Why is this? As we discussed yesterday, far too many Republicans are following the lead of the 21st Century Know Nothings. And in a column for The Hill, Marge Baker explained just how far they're going to try to kill ENDA.
Liberty Counsel’s Matt Barber said earlier this month that ENDA would be used to protect child predators. Former Navy Chaplain Gordon Klingenschmitt warned last month that if ENDA passes, Christians could face bankruptcy or even starvation. American Family Association spokesman Bryan Fischer has shared his outrageous – not to mention bizarre – belief that “ENDA would represent the return of Jim Crow laws.” And Liberty Counsel’s Mat Staver may have taken the cake with his prediction that ENDA could result in the “death of some individuals.”
That’s quite a frenzy over a law that would simply protect LGBT Americans from workplace discrimination.

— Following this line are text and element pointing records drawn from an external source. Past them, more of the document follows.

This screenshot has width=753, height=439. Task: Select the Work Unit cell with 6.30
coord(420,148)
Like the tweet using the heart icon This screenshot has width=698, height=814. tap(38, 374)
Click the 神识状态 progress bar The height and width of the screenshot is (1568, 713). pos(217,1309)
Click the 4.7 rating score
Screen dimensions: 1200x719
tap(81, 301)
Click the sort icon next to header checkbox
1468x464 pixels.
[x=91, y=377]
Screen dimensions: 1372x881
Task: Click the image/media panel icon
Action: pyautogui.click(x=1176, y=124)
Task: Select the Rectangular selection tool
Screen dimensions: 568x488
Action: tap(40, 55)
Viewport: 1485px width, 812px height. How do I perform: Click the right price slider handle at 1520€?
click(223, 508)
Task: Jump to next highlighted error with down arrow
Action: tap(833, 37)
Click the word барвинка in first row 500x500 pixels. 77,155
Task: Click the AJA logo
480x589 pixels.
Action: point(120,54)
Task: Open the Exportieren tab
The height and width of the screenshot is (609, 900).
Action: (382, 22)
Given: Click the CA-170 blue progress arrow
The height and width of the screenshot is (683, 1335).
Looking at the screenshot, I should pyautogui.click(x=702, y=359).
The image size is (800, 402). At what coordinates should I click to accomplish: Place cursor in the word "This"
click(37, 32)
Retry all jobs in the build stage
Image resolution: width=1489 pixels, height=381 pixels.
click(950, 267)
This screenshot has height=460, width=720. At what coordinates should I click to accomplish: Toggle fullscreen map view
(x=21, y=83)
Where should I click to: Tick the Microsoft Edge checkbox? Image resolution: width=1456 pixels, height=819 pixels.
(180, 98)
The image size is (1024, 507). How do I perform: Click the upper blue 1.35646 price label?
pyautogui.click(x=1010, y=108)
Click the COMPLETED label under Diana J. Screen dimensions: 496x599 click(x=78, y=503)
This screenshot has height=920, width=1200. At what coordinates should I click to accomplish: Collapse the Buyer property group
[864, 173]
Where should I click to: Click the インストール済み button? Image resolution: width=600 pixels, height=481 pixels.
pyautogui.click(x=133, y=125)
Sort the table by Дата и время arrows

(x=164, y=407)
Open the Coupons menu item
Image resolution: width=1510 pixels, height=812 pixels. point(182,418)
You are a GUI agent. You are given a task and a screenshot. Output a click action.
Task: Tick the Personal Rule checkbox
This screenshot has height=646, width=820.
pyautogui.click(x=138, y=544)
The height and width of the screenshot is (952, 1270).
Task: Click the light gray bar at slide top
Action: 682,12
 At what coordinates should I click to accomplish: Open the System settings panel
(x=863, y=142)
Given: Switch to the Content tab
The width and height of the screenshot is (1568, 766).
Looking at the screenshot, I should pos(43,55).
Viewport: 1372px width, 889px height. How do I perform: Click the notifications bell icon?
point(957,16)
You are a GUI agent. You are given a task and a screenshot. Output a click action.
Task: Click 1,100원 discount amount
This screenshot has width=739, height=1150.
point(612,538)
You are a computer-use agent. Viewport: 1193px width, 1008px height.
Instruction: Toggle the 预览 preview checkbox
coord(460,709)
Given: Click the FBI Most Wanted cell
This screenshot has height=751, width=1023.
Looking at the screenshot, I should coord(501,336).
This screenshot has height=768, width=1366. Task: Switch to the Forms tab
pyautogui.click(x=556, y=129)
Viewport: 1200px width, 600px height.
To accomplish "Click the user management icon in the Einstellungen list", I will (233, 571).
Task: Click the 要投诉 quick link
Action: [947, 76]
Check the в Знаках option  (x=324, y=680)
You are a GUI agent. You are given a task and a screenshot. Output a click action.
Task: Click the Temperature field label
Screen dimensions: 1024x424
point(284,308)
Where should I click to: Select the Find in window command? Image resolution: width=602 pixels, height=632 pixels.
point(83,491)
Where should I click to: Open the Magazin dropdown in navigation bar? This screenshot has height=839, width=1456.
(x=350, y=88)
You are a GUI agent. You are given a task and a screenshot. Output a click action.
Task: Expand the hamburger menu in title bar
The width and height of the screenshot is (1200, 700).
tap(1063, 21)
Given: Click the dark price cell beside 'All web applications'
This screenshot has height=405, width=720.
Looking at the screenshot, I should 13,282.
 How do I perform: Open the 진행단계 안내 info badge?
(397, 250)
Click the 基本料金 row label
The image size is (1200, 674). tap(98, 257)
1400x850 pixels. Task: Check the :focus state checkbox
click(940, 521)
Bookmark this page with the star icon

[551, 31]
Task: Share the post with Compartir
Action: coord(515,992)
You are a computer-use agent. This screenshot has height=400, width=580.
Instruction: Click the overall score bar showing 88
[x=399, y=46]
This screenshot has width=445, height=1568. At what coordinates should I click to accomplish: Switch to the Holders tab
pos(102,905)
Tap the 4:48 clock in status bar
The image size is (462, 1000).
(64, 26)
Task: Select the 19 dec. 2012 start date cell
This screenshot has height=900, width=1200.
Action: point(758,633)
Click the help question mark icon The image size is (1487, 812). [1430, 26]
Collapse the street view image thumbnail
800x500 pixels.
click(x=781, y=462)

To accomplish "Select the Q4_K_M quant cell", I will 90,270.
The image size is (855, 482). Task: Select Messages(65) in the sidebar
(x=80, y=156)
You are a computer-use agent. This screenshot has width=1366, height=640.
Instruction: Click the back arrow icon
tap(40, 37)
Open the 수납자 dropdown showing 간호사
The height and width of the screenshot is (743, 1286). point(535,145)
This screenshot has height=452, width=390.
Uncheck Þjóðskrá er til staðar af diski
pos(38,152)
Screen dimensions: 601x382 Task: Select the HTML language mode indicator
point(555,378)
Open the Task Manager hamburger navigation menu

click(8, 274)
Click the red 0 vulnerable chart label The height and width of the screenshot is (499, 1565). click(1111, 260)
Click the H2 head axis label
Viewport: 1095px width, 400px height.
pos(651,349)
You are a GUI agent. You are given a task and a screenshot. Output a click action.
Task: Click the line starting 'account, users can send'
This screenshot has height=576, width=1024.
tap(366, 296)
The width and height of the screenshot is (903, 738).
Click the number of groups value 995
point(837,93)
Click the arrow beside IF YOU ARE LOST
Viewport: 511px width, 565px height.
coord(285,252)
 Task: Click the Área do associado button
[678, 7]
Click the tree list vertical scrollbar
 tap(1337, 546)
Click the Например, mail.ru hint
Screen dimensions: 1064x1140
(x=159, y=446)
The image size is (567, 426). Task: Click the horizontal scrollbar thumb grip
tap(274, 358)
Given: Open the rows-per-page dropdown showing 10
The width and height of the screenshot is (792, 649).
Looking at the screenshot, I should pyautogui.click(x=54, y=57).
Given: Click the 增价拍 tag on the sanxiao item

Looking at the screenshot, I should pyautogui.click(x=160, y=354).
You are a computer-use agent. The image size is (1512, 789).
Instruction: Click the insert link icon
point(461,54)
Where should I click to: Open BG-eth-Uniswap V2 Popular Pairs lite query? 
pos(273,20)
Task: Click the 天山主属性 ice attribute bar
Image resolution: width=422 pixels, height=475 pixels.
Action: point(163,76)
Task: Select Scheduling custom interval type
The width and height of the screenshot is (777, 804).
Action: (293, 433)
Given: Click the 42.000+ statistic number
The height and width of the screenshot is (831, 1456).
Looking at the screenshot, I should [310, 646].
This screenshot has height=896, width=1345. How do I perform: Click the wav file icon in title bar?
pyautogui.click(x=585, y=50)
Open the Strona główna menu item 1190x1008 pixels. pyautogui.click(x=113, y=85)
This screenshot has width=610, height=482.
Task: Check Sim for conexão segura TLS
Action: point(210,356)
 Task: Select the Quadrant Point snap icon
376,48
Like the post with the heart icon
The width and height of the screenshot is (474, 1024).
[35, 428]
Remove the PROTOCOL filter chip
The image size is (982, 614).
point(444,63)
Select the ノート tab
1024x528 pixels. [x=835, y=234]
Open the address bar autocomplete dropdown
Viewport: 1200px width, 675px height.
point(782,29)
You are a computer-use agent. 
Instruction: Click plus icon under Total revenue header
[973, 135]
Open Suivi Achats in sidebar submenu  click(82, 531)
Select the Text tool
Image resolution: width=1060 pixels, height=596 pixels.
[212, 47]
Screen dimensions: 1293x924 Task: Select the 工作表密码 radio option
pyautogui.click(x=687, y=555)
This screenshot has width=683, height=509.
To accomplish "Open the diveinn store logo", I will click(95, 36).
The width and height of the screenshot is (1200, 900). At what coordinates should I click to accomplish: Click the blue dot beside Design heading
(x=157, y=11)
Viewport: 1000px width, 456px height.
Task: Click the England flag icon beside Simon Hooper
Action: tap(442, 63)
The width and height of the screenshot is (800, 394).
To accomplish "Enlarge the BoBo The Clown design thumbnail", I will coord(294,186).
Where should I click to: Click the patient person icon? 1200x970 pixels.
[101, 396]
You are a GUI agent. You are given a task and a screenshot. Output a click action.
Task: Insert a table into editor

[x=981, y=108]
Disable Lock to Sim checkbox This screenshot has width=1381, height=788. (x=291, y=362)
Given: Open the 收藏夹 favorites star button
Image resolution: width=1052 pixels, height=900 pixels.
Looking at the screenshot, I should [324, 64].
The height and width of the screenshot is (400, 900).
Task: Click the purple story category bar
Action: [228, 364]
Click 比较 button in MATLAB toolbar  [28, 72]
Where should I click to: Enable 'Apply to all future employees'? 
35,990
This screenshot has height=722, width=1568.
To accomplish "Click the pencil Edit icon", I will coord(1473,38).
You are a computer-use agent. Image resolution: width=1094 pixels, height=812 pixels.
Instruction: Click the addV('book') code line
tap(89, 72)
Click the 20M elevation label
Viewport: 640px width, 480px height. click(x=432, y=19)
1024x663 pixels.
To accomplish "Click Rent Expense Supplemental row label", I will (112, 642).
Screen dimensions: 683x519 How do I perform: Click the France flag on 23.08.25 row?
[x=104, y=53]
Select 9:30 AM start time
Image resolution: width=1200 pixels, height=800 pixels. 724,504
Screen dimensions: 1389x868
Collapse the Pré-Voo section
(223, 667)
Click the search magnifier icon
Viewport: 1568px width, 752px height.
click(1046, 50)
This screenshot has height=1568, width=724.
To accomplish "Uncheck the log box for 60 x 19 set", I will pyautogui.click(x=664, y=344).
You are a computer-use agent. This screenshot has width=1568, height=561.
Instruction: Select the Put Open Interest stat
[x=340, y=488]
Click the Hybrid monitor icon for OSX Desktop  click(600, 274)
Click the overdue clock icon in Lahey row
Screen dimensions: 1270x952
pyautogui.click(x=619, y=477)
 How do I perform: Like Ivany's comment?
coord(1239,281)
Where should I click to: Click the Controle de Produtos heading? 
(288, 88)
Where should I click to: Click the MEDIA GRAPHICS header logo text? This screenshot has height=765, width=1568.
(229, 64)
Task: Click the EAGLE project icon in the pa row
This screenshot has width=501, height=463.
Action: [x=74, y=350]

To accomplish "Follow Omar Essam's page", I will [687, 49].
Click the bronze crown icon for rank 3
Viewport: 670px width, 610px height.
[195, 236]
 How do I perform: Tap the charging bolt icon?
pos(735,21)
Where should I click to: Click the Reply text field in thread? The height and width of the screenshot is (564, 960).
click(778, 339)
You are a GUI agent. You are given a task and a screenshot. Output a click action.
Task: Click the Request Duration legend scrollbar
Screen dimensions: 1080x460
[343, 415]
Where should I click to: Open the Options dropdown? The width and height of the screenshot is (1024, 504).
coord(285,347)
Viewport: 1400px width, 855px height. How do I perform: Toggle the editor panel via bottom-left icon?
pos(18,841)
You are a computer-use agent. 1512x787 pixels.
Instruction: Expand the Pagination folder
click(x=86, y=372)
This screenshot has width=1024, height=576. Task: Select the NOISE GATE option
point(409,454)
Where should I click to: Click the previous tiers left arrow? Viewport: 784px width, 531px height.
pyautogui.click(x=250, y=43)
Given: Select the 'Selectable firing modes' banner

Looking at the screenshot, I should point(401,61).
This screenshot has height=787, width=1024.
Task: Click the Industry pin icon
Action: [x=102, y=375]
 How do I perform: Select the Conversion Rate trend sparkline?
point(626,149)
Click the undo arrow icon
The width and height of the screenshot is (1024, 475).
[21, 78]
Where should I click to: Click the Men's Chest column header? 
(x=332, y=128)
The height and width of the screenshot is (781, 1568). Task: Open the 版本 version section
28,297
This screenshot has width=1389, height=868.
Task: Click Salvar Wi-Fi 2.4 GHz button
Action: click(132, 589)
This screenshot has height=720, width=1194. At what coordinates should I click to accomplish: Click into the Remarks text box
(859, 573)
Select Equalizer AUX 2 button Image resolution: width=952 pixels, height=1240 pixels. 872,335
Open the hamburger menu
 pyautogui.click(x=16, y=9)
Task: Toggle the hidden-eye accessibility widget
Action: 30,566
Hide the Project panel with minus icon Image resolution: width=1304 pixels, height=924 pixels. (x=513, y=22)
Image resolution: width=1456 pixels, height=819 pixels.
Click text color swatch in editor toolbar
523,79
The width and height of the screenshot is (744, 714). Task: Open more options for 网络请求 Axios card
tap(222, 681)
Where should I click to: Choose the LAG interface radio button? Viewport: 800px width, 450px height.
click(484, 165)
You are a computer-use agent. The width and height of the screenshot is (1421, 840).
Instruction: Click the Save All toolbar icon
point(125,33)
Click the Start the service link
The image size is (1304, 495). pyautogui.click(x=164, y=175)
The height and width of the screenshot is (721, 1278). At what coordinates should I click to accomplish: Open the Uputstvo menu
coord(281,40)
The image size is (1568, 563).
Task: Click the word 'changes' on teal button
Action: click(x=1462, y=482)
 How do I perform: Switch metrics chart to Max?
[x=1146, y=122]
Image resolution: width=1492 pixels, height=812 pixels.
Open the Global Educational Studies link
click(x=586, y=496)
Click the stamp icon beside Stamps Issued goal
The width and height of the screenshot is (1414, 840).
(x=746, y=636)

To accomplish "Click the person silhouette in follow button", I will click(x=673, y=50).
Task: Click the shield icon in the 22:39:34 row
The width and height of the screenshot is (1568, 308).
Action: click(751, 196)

And as more and more conservative Americans embrace workplace protections for all, these far-right voices get even fringier.
But some in the GOP are resisting these far-right voices and standing up for decency. This summer three Republican senatorsjoined their Democratic counterparts in a bipartisan vote that moved ENDA out of committee. Republican Senator Lisa Murkowski put it simply: “No discrimination against anyone at any time — it's pretty basic.”
It is pretty basic. And since the Senate is expected to vote on ENDA before Thanksgiving, it’s time for senators to ask themselves whether they are going to stand on the side of fringe extremists spouting wild predictions and warning that the sky is falling or on the side of basic fairness and common sense.
We can only wonder if Senator Heller is asking himself this. Perhaps he is, considering that he's not slamming the door on ENDA (just yet?).
It is pretty basic. This is about ensuring equal treatment under the law for all American workers. No really, that's all.
While it's frustrating that it's taken this long for ENDA to near 60 Senate votes for passage, at least we're finally approaching it now. The only question is if more in Congress (including those Republicans on the House side) can recognize something so basic.